An iodine contrast agent, in conjunction with an X-ray cone beam CT imaging system, was used to clearly image three,
biopsy verified, cancer lesions in two patients. The lesions were approximately in the 10 mm to 6 mm diameter range.
Additional regions were also enhanced with approximate dimensions down to 1 mm or less in diameter. A flat panel
detector, with 194 μm pixels in 2 x 2 binning mode, was used to obtain 500 projection images at 30 fps with an 80 kVp
X-ray system operating at 112 mAs, for an 8-9 mGy dose - equivalent to two view mammography for these women.

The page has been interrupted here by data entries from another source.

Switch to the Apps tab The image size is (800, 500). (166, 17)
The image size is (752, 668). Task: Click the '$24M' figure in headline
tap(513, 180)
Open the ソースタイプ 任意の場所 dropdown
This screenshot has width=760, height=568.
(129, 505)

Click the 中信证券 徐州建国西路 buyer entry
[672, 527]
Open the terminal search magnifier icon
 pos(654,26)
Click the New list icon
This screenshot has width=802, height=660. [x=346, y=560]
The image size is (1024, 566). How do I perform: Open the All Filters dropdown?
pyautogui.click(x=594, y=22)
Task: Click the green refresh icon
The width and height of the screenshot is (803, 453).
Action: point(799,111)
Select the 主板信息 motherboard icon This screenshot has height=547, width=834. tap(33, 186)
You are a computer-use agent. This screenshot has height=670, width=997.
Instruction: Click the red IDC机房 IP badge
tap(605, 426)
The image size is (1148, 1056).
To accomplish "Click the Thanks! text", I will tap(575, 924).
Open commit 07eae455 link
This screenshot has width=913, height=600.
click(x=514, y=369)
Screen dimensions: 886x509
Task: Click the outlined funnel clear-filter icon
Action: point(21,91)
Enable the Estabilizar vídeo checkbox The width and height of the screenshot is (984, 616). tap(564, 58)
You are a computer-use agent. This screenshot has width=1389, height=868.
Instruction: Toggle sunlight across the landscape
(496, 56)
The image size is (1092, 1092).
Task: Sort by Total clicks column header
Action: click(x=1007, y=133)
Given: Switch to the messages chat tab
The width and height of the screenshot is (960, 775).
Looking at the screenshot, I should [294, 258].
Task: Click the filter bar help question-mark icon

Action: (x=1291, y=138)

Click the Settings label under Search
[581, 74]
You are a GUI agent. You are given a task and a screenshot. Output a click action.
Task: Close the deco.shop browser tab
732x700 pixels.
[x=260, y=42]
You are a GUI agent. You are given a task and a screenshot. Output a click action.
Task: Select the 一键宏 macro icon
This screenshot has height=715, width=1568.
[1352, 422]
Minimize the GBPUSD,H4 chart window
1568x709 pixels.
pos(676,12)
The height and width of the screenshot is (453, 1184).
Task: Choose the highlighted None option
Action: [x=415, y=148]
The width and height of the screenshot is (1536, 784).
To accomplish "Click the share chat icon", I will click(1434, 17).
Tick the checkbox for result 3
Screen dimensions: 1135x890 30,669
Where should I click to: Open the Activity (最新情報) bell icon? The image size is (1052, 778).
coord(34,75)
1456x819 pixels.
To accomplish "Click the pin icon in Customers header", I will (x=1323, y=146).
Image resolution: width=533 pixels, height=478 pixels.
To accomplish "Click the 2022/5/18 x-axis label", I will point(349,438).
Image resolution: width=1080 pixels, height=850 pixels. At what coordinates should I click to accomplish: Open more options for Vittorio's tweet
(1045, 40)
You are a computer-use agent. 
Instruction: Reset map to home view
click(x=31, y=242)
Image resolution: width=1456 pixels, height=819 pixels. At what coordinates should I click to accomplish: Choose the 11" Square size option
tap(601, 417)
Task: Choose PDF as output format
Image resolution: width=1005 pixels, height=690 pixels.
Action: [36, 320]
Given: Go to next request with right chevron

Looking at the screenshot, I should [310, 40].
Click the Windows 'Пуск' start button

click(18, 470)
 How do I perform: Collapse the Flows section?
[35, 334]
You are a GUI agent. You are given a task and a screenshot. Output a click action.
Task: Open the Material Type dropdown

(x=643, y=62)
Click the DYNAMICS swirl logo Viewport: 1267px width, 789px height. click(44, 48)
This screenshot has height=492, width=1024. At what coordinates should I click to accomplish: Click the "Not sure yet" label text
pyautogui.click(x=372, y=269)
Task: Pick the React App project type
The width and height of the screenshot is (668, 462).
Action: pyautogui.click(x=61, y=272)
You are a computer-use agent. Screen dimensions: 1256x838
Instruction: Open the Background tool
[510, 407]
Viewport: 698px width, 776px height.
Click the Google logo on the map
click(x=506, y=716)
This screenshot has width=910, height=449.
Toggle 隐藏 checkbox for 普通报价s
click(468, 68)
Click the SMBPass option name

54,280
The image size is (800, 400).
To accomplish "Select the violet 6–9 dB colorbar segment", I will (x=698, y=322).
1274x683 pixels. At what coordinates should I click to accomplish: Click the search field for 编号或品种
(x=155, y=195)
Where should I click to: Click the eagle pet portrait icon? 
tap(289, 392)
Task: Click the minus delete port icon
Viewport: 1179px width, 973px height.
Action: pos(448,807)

The patients were positioned prone, while the gantry rotated in the horizontal plane around the uncompressed, pendant
breasts. This gantry rotated 360 degrees during the patient's 16.6 sec breath hold. A volume of 100 cc of 320 mg/ml
iodine-contrast was power injected at 4 cc/sec, via catheter into the arm vein of the patient. The resulting 512 x 512 x
300 cone beam CT data set of Feldkamp reconstructed ~(0.3 mm)3 voxels were analyzed. An interval of voxel contrast
values, characteristic of the regions with iodine contrast enhancement, were used with surface rendering to clearly
identify up to a total of 13 highlighted volumes. This included the three largest lesions, that were previously biopsied and
confirmed to be malignant. The other ten highlighted regions, of smaller diameters, are likely areas of increased contrast
trapping unrelated to cancer angiogenesis. However the technique itself is capable of resolving lesions that small.